What you will do: Transcribe nothing but the lines from the one with "Instruction: Go to the Send step" to the end of the entries, both included, keeping each exact and leaving every picture out.

Given entries:
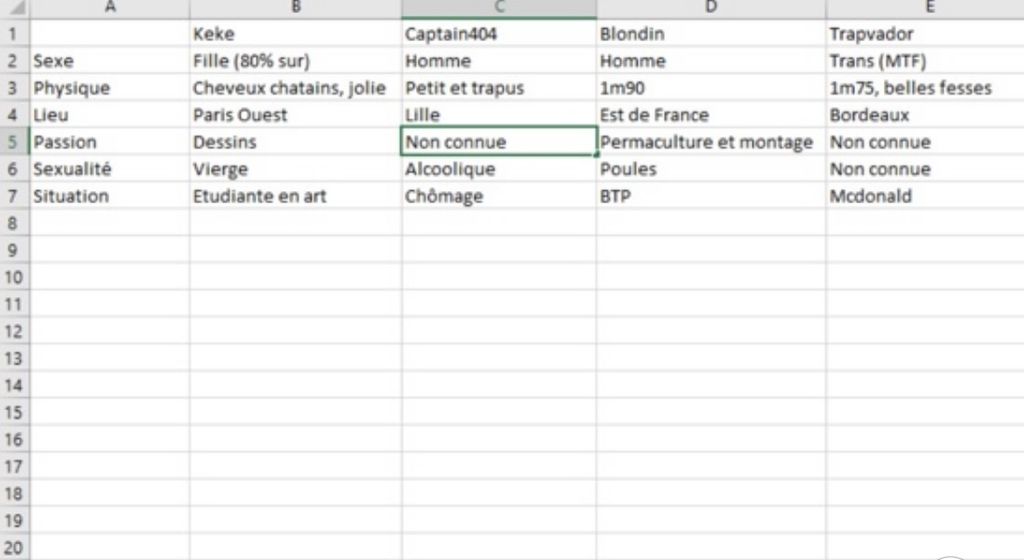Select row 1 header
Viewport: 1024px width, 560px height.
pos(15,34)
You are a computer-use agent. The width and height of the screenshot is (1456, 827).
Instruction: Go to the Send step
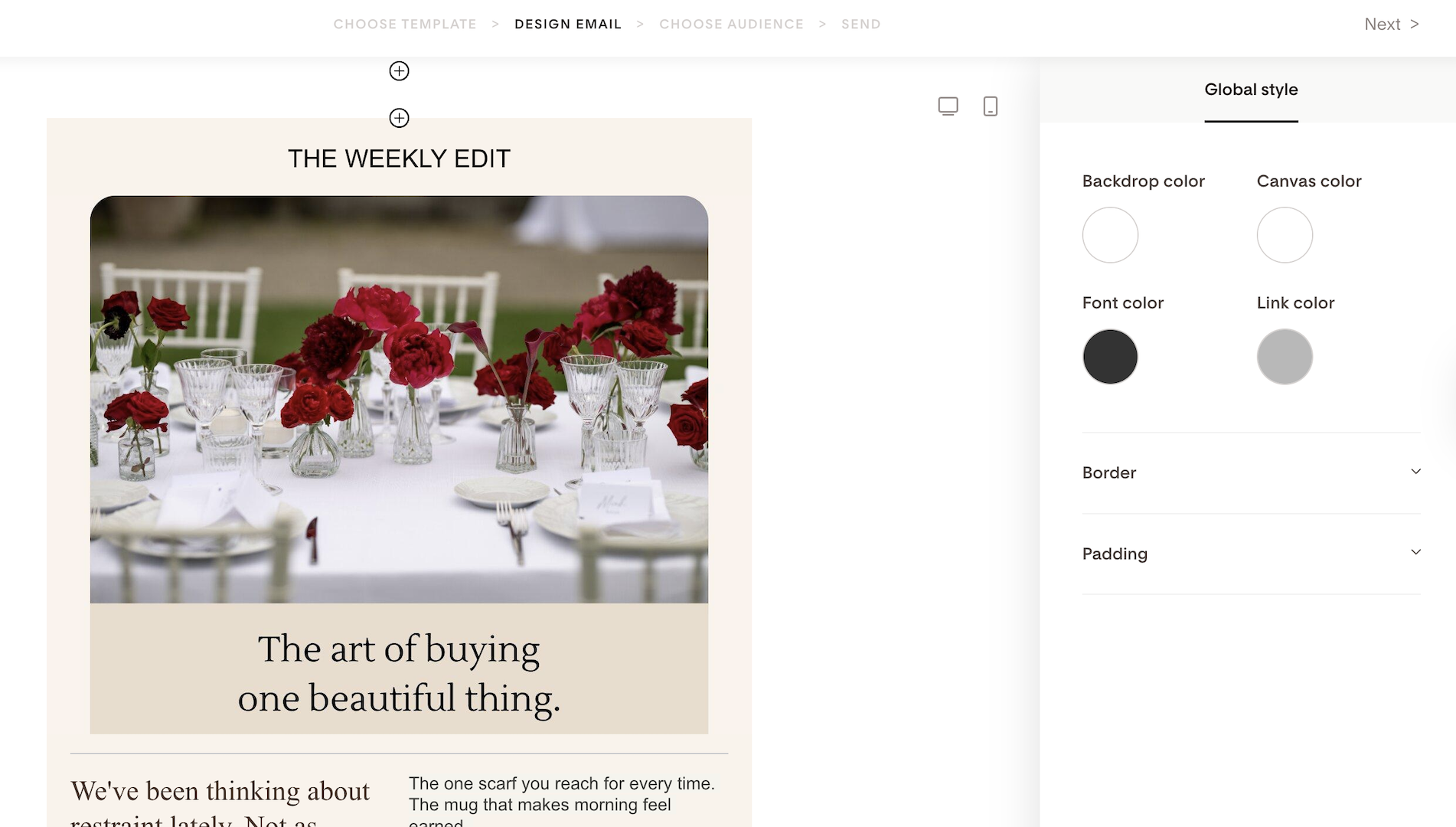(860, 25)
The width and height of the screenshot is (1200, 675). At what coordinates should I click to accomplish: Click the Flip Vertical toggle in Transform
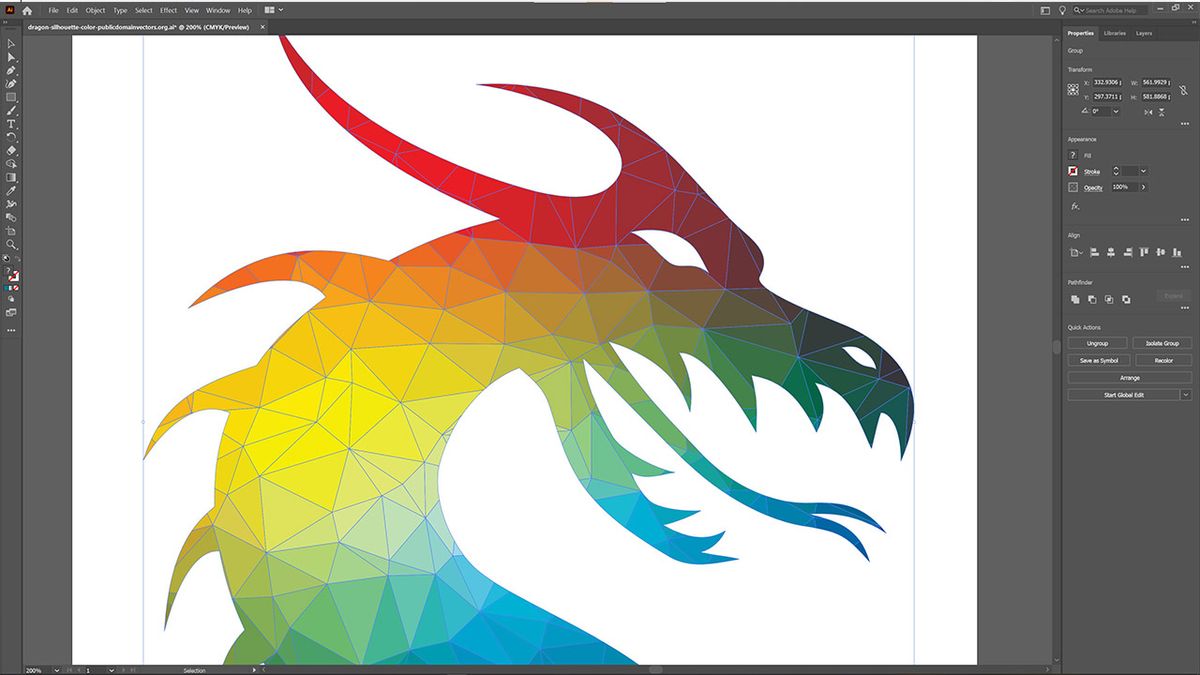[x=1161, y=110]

Task solution:
Instruction: Go to the Send step
(860, 25)
The width and height of the screenshot is (1200, 675). At what coordinates should I click to accomplish: Click the Flip Vertical toggle in Transform
[x=1161, y=110]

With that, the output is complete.